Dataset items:
-------------------------

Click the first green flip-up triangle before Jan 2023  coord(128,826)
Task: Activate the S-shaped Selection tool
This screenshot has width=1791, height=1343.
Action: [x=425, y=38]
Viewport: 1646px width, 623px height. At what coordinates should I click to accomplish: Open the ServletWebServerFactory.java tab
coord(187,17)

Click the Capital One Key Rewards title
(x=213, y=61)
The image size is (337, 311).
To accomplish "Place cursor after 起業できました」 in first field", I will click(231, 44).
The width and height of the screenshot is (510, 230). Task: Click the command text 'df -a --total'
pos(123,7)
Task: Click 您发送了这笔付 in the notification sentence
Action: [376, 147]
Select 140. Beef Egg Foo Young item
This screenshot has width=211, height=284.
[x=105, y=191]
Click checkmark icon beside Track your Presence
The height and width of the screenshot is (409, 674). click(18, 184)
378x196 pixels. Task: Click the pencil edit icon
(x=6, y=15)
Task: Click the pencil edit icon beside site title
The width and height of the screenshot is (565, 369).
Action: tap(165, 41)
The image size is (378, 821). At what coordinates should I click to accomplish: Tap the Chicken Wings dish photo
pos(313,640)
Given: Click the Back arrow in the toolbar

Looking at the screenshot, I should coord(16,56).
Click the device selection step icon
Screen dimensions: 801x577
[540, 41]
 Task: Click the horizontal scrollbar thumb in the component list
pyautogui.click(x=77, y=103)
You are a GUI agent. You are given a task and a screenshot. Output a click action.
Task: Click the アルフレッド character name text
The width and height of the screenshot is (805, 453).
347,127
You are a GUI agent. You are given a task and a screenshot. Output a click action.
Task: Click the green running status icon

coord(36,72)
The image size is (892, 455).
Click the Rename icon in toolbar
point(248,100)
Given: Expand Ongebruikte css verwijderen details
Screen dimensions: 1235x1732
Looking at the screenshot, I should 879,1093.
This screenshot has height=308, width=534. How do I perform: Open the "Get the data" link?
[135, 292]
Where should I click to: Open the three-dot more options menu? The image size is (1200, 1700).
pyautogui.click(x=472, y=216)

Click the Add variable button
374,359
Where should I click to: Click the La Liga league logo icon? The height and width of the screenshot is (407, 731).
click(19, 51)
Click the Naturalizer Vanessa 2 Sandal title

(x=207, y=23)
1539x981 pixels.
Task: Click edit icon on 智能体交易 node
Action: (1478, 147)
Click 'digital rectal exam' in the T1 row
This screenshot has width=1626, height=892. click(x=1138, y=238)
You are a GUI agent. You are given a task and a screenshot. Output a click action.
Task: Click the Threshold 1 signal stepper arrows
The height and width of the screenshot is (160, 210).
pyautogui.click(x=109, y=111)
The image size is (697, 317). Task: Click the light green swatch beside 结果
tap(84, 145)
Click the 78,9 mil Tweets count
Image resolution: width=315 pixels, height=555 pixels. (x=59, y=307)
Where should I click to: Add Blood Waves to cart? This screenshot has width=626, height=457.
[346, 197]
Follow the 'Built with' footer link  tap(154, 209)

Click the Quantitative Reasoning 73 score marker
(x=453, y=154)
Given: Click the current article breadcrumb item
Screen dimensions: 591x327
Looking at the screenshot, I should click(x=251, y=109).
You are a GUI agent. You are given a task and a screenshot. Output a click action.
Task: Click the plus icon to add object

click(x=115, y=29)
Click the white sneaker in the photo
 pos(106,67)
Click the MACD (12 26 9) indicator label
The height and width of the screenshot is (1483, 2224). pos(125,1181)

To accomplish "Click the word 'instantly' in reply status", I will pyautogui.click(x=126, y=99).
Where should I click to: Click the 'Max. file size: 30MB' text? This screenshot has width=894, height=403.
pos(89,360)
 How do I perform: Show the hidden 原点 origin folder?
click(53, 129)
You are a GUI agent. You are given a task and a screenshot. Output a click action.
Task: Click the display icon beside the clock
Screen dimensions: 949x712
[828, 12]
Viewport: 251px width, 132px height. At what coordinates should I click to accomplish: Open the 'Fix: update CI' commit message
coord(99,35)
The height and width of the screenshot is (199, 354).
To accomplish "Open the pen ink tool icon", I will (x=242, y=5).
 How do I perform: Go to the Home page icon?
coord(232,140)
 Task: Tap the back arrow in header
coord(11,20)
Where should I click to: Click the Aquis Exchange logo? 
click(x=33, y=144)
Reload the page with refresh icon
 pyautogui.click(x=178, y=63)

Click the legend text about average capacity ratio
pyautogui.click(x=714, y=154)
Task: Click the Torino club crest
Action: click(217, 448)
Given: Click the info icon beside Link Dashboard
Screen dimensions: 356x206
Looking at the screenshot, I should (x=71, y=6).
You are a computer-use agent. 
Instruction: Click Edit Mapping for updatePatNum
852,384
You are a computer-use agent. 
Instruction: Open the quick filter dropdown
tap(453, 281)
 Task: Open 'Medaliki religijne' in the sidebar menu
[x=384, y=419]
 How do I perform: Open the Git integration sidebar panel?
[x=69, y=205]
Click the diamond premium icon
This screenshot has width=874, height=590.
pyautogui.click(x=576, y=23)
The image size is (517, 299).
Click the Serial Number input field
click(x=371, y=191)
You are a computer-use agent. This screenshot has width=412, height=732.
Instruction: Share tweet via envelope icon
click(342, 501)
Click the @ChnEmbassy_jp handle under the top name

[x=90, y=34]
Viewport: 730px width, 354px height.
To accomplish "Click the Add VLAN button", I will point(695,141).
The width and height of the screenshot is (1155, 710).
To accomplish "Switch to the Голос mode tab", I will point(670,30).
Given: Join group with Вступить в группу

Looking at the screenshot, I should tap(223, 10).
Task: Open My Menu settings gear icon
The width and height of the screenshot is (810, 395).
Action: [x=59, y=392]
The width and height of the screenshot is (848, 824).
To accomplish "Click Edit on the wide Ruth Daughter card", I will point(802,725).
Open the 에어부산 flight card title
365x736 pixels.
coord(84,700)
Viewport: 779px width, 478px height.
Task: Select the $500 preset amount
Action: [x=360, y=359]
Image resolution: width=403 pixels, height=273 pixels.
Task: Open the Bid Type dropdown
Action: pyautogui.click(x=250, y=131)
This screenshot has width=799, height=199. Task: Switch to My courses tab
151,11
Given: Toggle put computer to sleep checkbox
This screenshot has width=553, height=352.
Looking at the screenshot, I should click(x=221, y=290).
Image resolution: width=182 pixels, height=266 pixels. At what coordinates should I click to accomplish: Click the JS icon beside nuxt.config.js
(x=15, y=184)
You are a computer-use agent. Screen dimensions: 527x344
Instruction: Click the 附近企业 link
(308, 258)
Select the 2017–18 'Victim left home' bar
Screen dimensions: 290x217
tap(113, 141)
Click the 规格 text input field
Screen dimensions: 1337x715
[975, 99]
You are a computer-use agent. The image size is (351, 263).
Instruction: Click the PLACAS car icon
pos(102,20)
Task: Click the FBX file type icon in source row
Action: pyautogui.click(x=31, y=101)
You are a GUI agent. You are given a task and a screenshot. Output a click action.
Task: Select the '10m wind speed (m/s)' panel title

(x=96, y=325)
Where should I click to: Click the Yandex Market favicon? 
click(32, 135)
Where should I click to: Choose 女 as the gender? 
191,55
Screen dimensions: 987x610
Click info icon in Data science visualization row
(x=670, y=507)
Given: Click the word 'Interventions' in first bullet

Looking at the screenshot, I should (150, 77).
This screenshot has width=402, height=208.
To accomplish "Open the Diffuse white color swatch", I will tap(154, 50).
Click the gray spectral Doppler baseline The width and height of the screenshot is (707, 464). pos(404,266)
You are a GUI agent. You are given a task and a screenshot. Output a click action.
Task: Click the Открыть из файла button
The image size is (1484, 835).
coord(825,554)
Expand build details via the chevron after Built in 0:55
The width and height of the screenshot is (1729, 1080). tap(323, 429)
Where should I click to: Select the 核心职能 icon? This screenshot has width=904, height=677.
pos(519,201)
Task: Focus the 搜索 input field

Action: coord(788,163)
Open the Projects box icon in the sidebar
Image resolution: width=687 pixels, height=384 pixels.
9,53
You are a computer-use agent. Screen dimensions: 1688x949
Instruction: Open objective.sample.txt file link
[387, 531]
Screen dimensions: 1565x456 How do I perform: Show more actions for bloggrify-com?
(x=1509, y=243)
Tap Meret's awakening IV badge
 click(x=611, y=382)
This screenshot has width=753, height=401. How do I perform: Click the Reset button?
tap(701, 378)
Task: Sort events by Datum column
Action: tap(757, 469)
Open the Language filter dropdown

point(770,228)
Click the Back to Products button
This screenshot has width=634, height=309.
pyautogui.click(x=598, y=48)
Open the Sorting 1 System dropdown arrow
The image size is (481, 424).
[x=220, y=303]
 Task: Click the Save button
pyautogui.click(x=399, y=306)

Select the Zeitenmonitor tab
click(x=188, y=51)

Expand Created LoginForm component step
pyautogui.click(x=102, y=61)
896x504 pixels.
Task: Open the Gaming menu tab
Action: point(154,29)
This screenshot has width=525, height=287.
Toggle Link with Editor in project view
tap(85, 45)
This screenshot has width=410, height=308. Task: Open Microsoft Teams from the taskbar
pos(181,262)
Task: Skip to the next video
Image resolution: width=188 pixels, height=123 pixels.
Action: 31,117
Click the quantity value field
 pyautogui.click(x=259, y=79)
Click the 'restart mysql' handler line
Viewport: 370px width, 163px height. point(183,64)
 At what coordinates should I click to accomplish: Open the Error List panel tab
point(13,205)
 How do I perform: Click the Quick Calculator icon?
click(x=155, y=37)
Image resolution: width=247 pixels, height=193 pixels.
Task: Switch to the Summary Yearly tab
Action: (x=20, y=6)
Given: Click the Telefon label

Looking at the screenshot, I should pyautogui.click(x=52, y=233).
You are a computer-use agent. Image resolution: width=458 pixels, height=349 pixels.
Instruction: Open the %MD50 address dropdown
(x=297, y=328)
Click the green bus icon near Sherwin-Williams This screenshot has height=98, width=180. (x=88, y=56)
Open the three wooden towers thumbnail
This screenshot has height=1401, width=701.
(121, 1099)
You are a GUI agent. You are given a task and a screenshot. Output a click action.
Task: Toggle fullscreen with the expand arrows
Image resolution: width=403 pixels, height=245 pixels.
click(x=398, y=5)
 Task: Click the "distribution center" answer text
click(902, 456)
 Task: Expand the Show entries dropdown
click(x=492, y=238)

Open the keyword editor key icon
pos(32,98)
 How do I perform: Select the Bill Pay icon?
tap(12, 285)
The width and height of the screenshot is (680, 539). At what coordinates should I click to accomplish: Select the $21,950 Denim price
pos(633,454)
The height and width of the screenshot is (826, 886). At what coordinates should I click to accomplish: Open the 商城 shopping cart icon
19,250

-------------------------

*Challenge:* Copy out word for word the lines of the records from the line with "Click the gray" to the line with "The width and height of the screenshot is (1729, 1080).", including both of those lines.

*Solution:*
Click the gray spectral Doppler baseline The width and height of the screenshot is (707, 464). pos(404,266)
You are a GUI agent. You are given a task and a screenshot. Output a click action.
Task: Click the Открыть из файла button
The image size is (1484, 835).
coord(825,554)
Expand build details via the chevron after Built in 0:55
The width and height of the screenshot is (1729, 1080). tap(323, 429)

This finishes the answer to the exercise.